A market guru explains why real estate, housing and textiles should get some budget boost

A market guru explains why real estate, housing and textiles should get some budget boost
Canva/BI India
  • The real estate sector has shown signs of recovery in 2021 as it reached nearly 90% of pre-COVID numbers.
  • It is expected to contribute 13% to the country’s GDP by 2025 as per IBEF’s report.
  • Focusing on real estate and textiles will create a lot of opportunities for the bottom of the pyramid people, Kotak Mahindra Mutual Fund’s CEO said.
India has been eagerly waiting for Finance Minister Nirmala Sitharaman to open up her bhai-khata (ledger) and announce this year’s union budget.

Like always, industry experts and market enthusiasts have already started speculating on major announcements that may come up this year. While the investment bankers are hoping for pro-market policies, health experts are speaking on incentivising preventive healthcare.

Amidst all this, Nilesh Shah, the managing director and chief executive officer (CEO) of Kotak Mahindra Mutual Fund, is pitching for better policies for two sectors that are among the highest employers in the country— real estate and construction, and textile industry.

Shah, in a conversation with Business Insider, highlighted, “This budget has to focus on consumption, which is necessary for reviving or accelerating the growth today.” Focusing on these two sectors can make all the difference, he added.

‘Real Estate is revving, but more needs to be done to reach its potential’

The real estate sector has shown signs of recovery in 2021 as it reached nearly 90% of pre-COVID numbers. This was possible due to Sitharaman's proactive approach to reduce stamp duty tax and the extended tax benefits on affordable housing in the last budget.

Shah, however, feels that the number can get even higher if focus is more aligned towards the housing as well as construction sub sectors. “Real estate and construction stars are aligned for rapid growth. House prices have remained consistent or fallen in the last 2-3 years. Affordability for one section of the society has improved,” he notes.

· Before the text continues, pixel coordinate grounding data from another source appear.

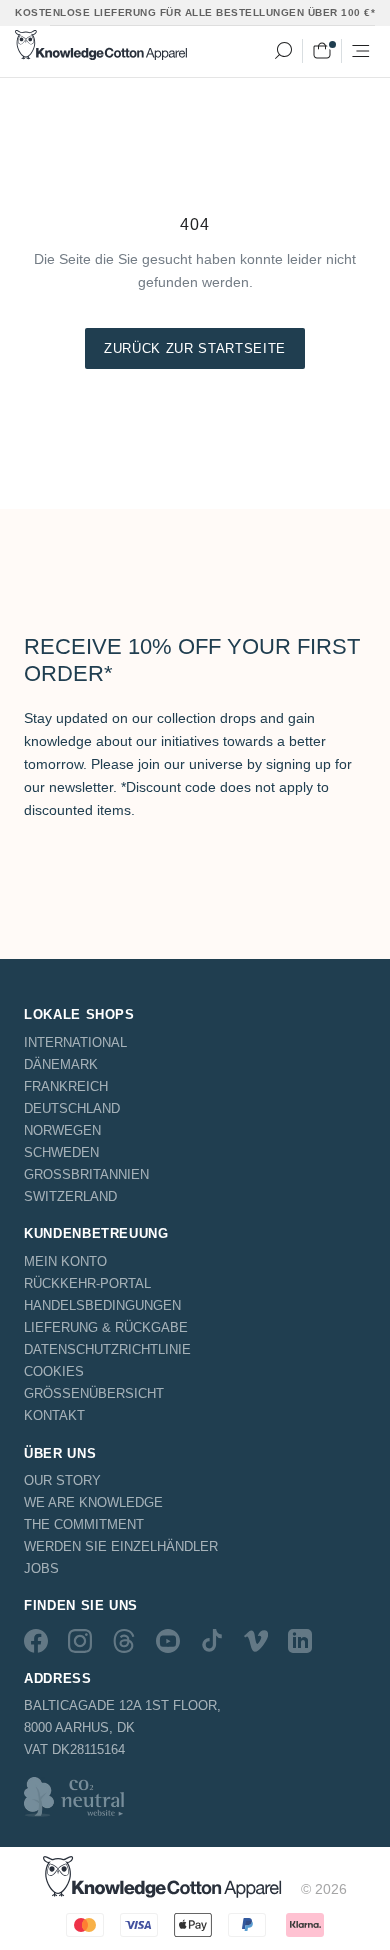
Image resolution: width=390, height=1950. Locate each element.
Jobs (41, 1568)
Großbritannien (86, 1174)
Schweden (61, 1152)
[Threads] (124, 1641)
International (75, 1042)
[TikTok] (212, 1641)
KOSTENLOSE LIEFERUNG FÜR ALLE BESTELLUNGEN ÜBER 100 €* (195, 12)
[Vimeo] (256, 1641)
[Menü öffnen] (361, 51)
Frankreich (66, 1086)
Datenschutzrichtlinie (107, 1349)
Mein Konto (65, 1261)
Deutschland (72, 1108)
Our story (62, 1480)
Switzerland (70, 1196)
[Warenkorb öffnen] (322, 51)
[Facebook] (36, 1641)
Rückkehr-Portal (87, 1283)
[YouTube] (168, 1641)
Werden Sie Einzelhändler (121, 1546)
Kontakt (54, 1415)
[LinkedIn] (300, 1641)
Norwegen (62, 1130)
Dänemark (61, 1064)
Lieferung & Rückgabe (106, 1327)
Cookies (54, 1371)
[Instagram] (80, 1641)
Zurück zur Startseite (195, 348)
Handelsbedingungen (102, 1305)
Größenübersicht (94, 1393)
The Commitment (84, 1524)
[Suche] (283, 51)
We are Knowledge (93, 1502)
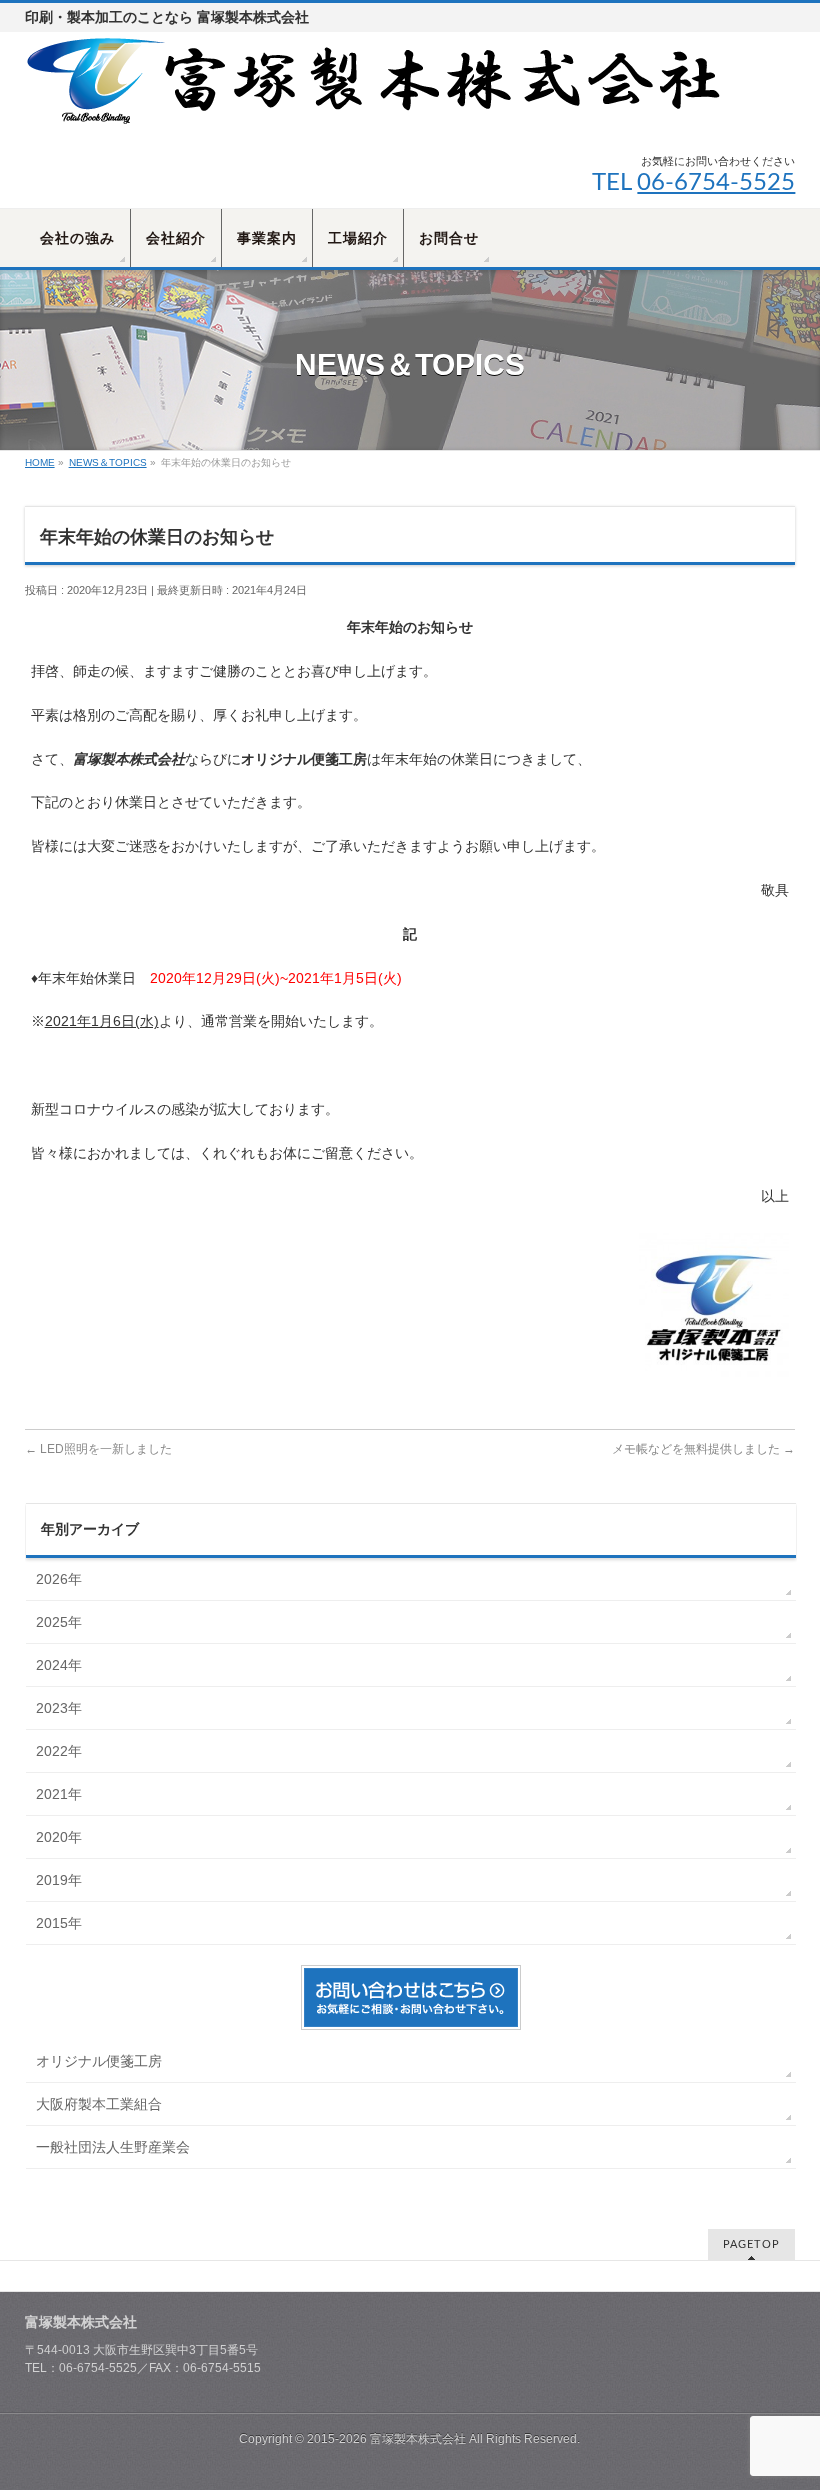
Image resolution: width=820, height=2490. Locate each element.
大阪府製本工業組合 (99, 2104)
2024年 (59, 1665)
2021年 (59, 1794)
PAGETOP (751, 2244)
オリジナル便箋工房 (99, 2061)
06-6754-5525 (716, 183)
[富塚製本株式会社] (375, 108)
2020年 (59, 1837)
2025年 (59, 1622)
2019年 (59, 1880)
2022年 (59, 1751)
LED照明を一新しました (98, 1449)
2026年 (59, 1579)
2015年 (59, 1923)
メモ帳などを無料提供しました (703, 1449)
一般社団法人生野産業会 (113, 2147)
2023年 (59, 1708)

The government of India can now consider arming up its last year’s approach with three new policies. First, providing tax incentives for people buying their first house. Second, getting higher concessions on your interest on housing loans or principal repayment. Third, giving stamp duty concessions so that people prepone their purchases.

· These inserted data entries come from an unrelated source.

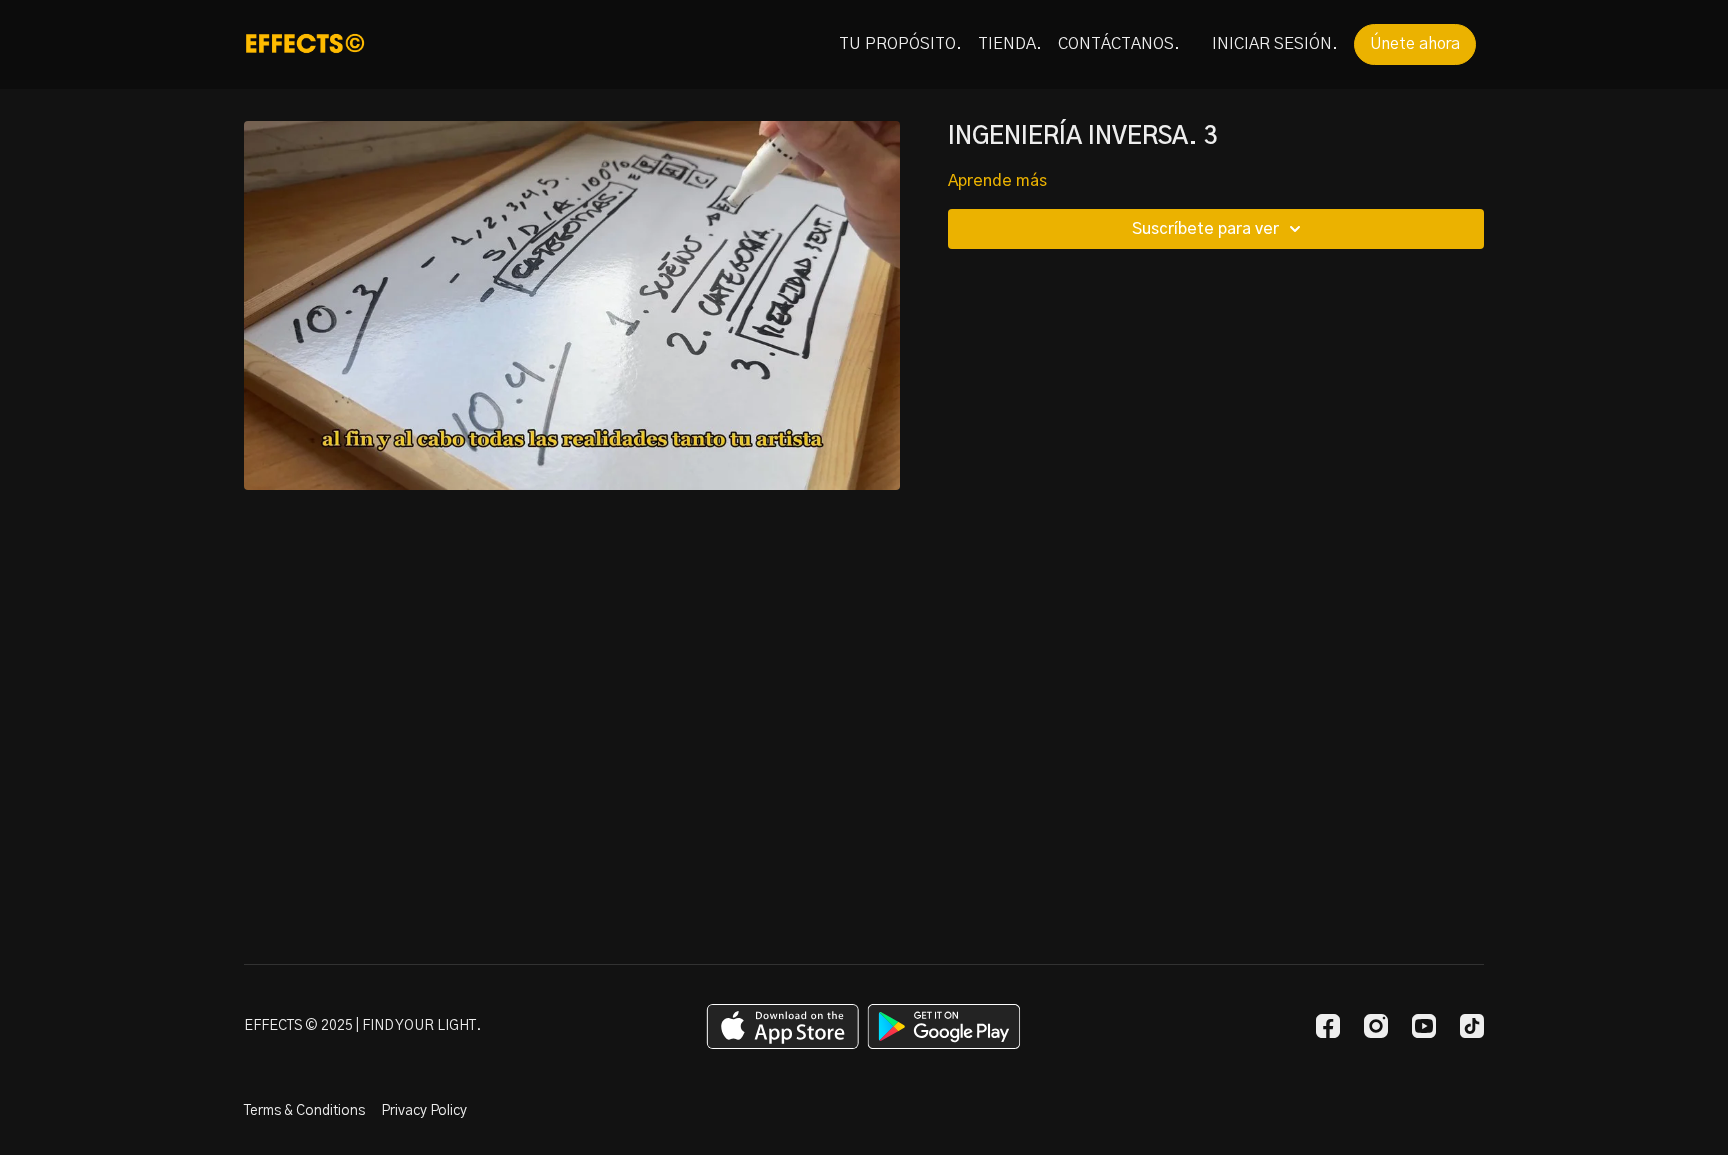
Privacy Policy (424, 1111)
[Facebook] (1328, 1026)
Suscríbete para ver (1205, 229)
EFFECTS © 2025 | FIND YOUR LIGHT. (362, 1026)
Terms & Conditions (304, 1111)
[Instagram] (1376, 1026)
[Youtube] (1424, 1026)
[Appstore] (782, 1026)
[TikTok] (1472, 1026)
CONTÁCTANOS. (1119, 44)
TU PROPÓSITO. (900, 44)
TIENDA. (1010, 44)
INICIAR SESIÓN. (1275, 44)
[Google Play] (944, 1026)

“Whichever way you think appropriate if housing, real estate is supported further we will see improvement in housing and construction, and a lot bottom of the pyramid people will get employment in this sector,” he said, emphasising that it’s time to bring housing to 12.5-13% of India’s gross domestic product (GDP).

The real estate sector in India contributes 6-7% to the country’s total GDP in 2020. It is expected to reach a market size of $1 trillion by 2030 and contribute 13% to the country’s GDP by 2025, according to a India Brand Equity Foundation (IBEF) report.

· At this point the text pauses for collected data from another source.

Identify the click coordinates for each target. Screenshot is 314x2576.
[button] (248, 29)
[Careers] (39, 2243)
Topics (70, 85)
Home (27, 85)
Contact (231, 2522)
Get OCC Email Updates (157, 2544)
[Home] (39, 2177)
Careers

‘The transition from supplier to manufacturer is an important one for the textile industry’

India is among the largest cotton producers in the world, one of the largest yarn spinners and big in fabric weaving. Yet, it has no ranking in the biggest value generator of the textile industry — garmenting.

“We grow cotton, spin yarn, weave fabric and then pass it onto someone else to make garments,” Shah added. He further added that the government of India should focus on ramping up garmeting in India.

China is the largest textile manufacturer and exporter in the world.

CountryShare in world export in 2020
European Union18.1%
Source: Statista

Meanwhile, the Apparel Export Promotion Council (APEC) has urged the government of India to remove import duty on cotton for boosting apparel exports. The association’s chairperson Narendra Goenka also believes that the government could remove the 11% import duty on cotton to boost the domestic industry.

“It is our major demand because raw material prices in India are very high. So that the mills can import cotton at lower prices. Cotton and yarn prices have gone up by 70-80% [in the last one year] and that is creating hurdles for garment exports,” he was quoted as saying, by ANI.

“If we focus on real estate, construction and textiles sectors we will create a lot of opportunities for the bottom-of-the-pyramid people,” Shah concluded.